- **Excerpt provided**:
──────────
The pipeline for making usable ML solutions; the focus of this piece is highlighted in gray.

Other industries have addressed this problem by building teams, resources, and protocols for translating promising in-silico academic products into real-world practice. Many software companies have “R2O” (research to operations) or “MLOps” (machine learning operations) teams devoted to this task. Deployment in healthcare settings presents a unique challenge because organizational resources for this task are often constrained and the clinical data that powers these tools is often 1) fragmented across multiple IT systems, 2) not easily accessible from the organization’s data warehouse, 3) not captured in real-time or missing, or 4) lacking structure. While online tools like MDCalc and similar standalone smartphone applications have been used to make risk calculators accessible to providers at the point-of-care, applications lacking deep electronic health record (EHR) integration are not suitable for complex ML models that require a significant number of inputs and computing power to generate predictions. Some EHR providers provide a framework to allow easy integration for ML models, but healthcare institutions may not use them or find them unsuitable and require more bespoke solutions.

This piece, assembled by a team of clinicians, informaticians, data scientists, and software engineers that deployed academic projects into production at multiple large health systems, aims to provide some guidance to the deployment team on how to best make that translation. We believe that the full team involved in the deployment would benefit from having an understanding of the different roles and tasks that are often required, but it is probably the principal investigator or team champion that would benefit the most from the high-level view that we present in this manuscript. Throughout the paper we reference an example of translating a prediction model into clinical practice from the authors. This model generated predicted risk of surgery within the next 6 months for chronic colon inflammation patients seen in a gastroenterologist’s office.

Of note, this document is focused on the technical aspects of translating research algorithms for clinical practice. There are numerous additional steps that are not covered herein. Important elements include identifying and proving clinical utility of a model, its development, and regulatory requirements that often strongly impact an intervention’s scope, pace, and form. In parallel to the development process described, the deployment and clinical team should address the needed legal and policy requirements of their institution.
──────────
- **Dataset section**:
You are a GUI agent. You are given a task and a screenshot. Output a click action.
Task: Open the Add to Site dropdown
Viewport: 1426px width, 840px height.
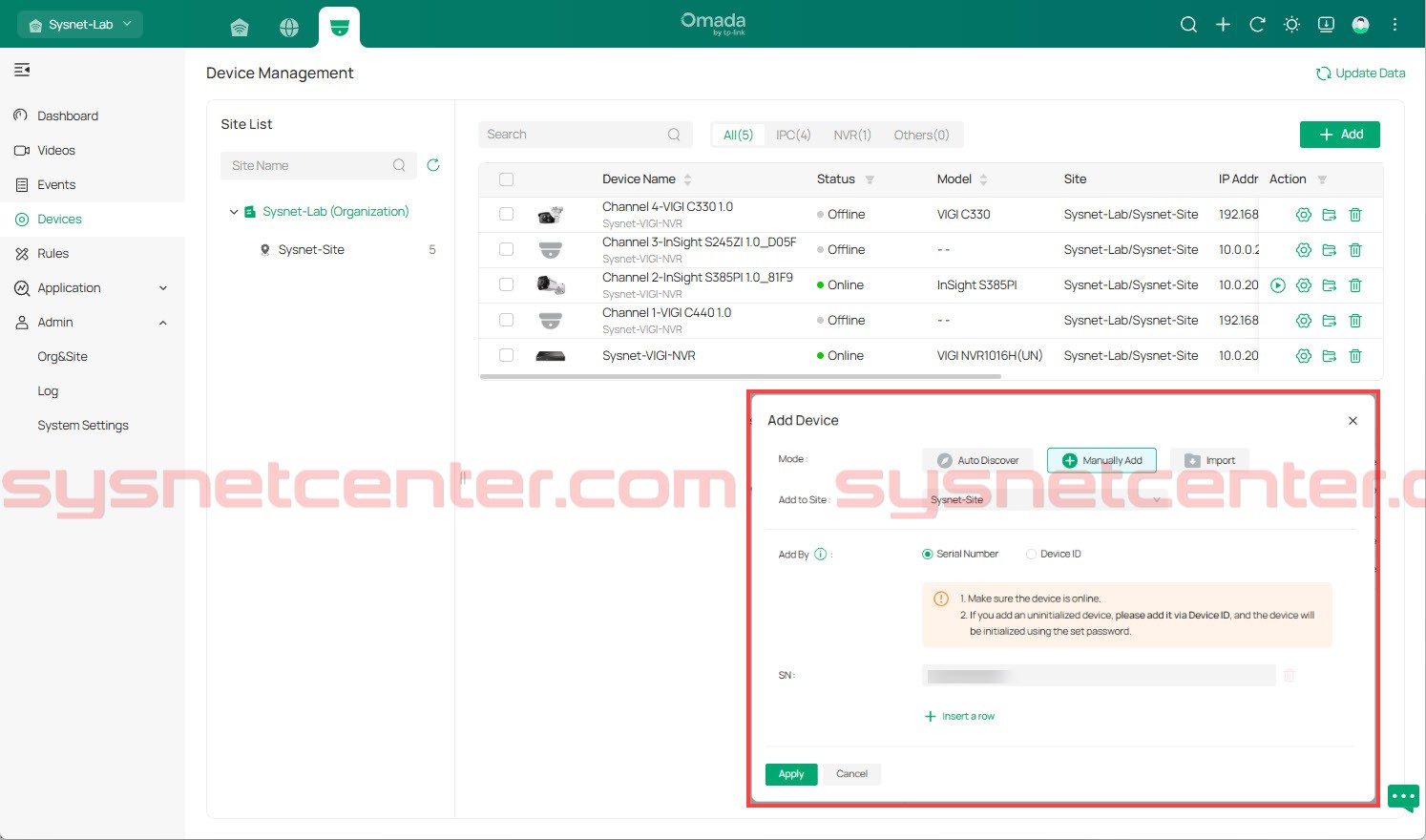(x=1046, y=499)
──────────
- **Check your understanding**:
#1 In the excerpt on deploying machine learning in healthcare, what did the authors' example model predict?
#2 Summarize the excerpt on deploying machine learning in healthcare in two sentences.

- **Solution list**:
#1 It predicted the risk of surgery within the next 6 months for chronic colon inflammation patients seen in a gastroenterologist's office.

#2 Deploying academic ML models in healthcare is especially hard because organizational resources are often limited and clinical data is frequently fragmented, hard to access, missing or not real-time, or unstructured. This piece was written by a team that has deployed academic projects at multiple large health systems, and it offers the deployment team guidance on the technical side of that translation, leaving out clinical utility, regulatory, legal, and policy matters.